Paris July 1. A four-member skeleton staff opened the newly-constituted International Criminal Court in makeshift offices at The Hague on Monday morning.

Human rights violators, torturers and bloody dictators will now, hopefully, no longer be able to operate with impunity. As of today, those responsible for crimes "that defy the imagination and shock human conscience'' are liable for prosecution by the court.

With the backing of 74 countries and fierce opposition from the U.S., the court will have the authority to prosecute individuals, not states, for war crimes anywhere in the world. Former dictators like Chile's General Pinochet or Argentina's General Videla can, however, breathe easy since the court does not have the power to try offences committed before July 1, 2002.

William Pace, who heads the Coalition for the International Criminal Court, a grouping of over 1,000 global organisations from civil society, described the court as "the greatest institution of peace ever created.''

Jurists and NGOs have hailed the formation of the court as a major step in the respect and preservation of human rights.
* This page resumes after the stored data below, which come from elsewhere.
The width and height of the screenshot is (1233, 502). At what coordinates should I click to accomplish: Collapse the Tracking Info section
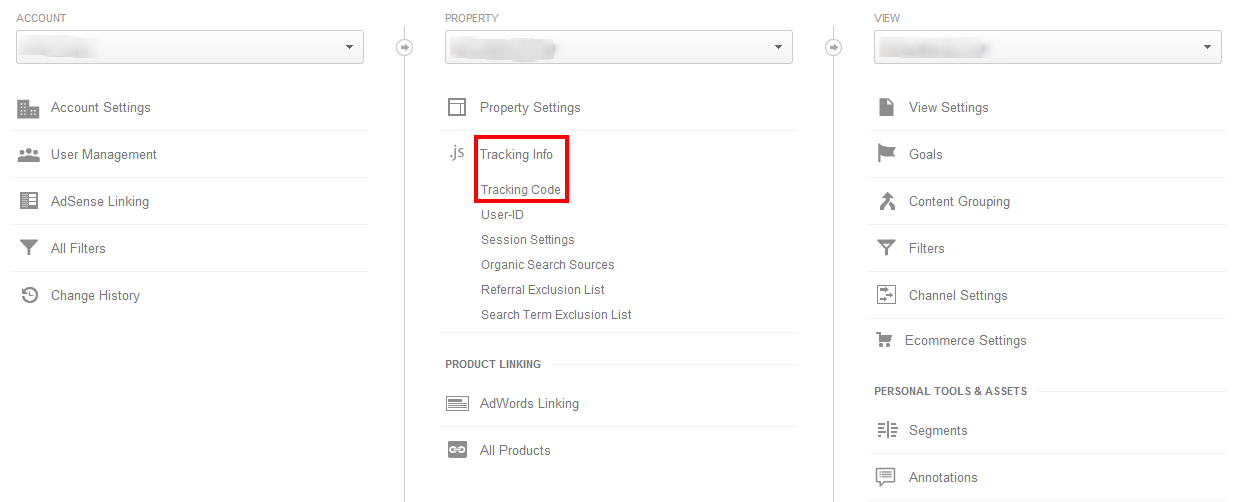point(516,154)
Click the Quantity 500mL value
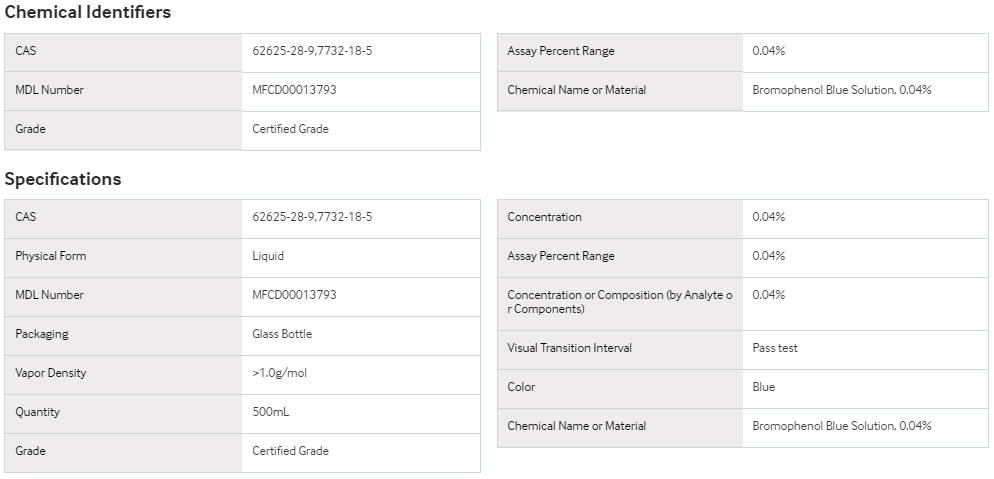This screenshot has width=994, height=479. pyautogui.click(x=271, y=412)
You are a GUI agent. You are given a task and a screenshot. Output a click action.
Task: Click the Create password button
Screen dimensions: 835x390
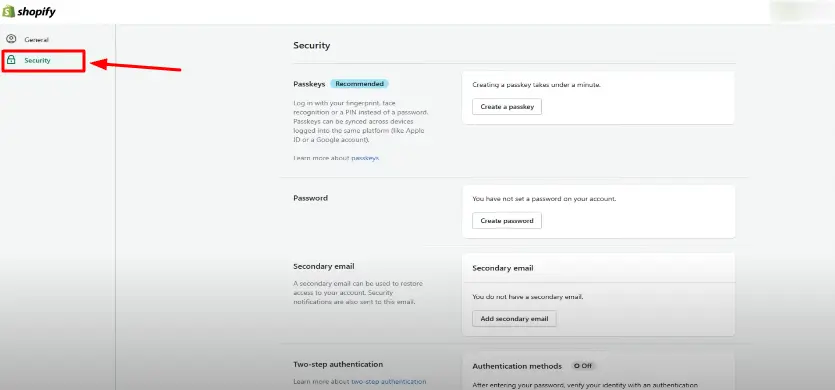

The court was formally constituted through an international treaty signed in Rome in July 1998 by 139 states. However, strong opposition from the U.S. already compromised the fledgling court's functioning.

On Sunday, Washington sought exemption from possible war crimes prosecution for its peace-keepers engaged in U.N. forces in Bosnia. Failing to get such guarantees, it used its veto to block the renewal of a U.N. peace-keeping mandate in Bosnia,

Using similar logic, France, worried about its involvement in former colonies, ratified the treaty with a caveat calling for a seven-year exemption for war crimes. None of the other European countries placed similar conditions.

However, the court exists only in name. The four-member staff is armed with a telephone and fax machine and will only be able to register complaints until proper staff is recruited. The budget will be adopted in autumns by the states which will then elect the court's 18 judges and the chief prosecutor.